2006.1「人権教育の指導方法の在り方について[第二次とりまとめ]」にすでに語られている思想

テーマ:PTA
塩尻市立吉田小学校が昨年度から文部科学省の「人権教育研究指定校」であるにもかかわらず、また昨年度同行PTAが文部科学大臣表彰優良PTAに選出されているにもかかわらず、そのPTAにおいて人権上問題のある振る舞い(入会と役務の強要、プライバシーの侵害)が認められることは、先に見た。

その事実を知り私が特に驚いたのは、「人権教育研究指定校」であるならば当然「熟読玩味」しているはずである「人権教育の指導方法の在り方について[第三次とりまとめ]」に書かれてある留意事項と矛盾する振る舞いを行っている点だった。
その留意事項とは前の記事にも触れているが、

人権教育が成り立つためには、学校は「全ての関係者の人権が尊重されている場」でなくてはならない

というものである。

こうした考えがはっきりと謳われているのに、なぜ保護者の選択権、思想信条の自由をやすやすと踏みにじることができるのか?


第三次とりまとめが出たのは、2008年の3月。
あるいは、そこで述べられていることが現場に浸透するまでにはタイムラグがあるのかもしれないとも思った。
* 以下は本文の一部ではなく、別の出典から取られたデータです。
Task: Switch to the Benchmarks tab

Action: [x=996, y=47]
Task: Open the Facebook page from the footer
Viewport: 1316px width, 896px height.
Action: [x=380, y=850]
ところが、第三次とりまとめに先立つ第二次とりまとめを見てみると、まったく同じ考えがはっきりと述べられている。

***
なお、このような人権教育が効果を挙げうるためには、まず、その教育・学習の場である学校・学級自体が、人権尊重が徹底し、人権尊重の精神がみなぎっている環境であることが求められる。このことは、教育一般においても言えるが、とりわけ人権教育においては、その教育内容や方法の在り方と共に、教育・学習の場そのものの雰囲気の在り方がきわめて重要な意味を持つ。教職員同士の関係、教職員と児童生徒の関係、児童生徒同士の関係等々の人間関係や全体としての雰囲気など、学校・学級の在り方そのものが、人権教育の基盤をなすのである。この基盤づくりは、校長をはじめ、教職員一人一人の意識と努力により、即座に取り組めるものであり、また取り組むべきものである。
***

この第二次取りまとめは、2006年1月に出ている。
タイムラグなどでは、まったくないわけだ。
(ちなみに、第一次とりまとめは、2004年6月)


次回は、「人権教育の指導方法の在り方について[第三次とりまとめ]」中の、PTA問題と関係があると思われる部分を抜き出し、特に教育委員会や学校長、教職員が取り組むべき課題について整理したいと思います。





1 ■彼らの辞書には人権はありません。
主様、深夜に失礼致します。
お疲れ様です。

人権教育について、そもそも私が2年前より現在の問題を追及するきっかけとなったのが「人権」なのです。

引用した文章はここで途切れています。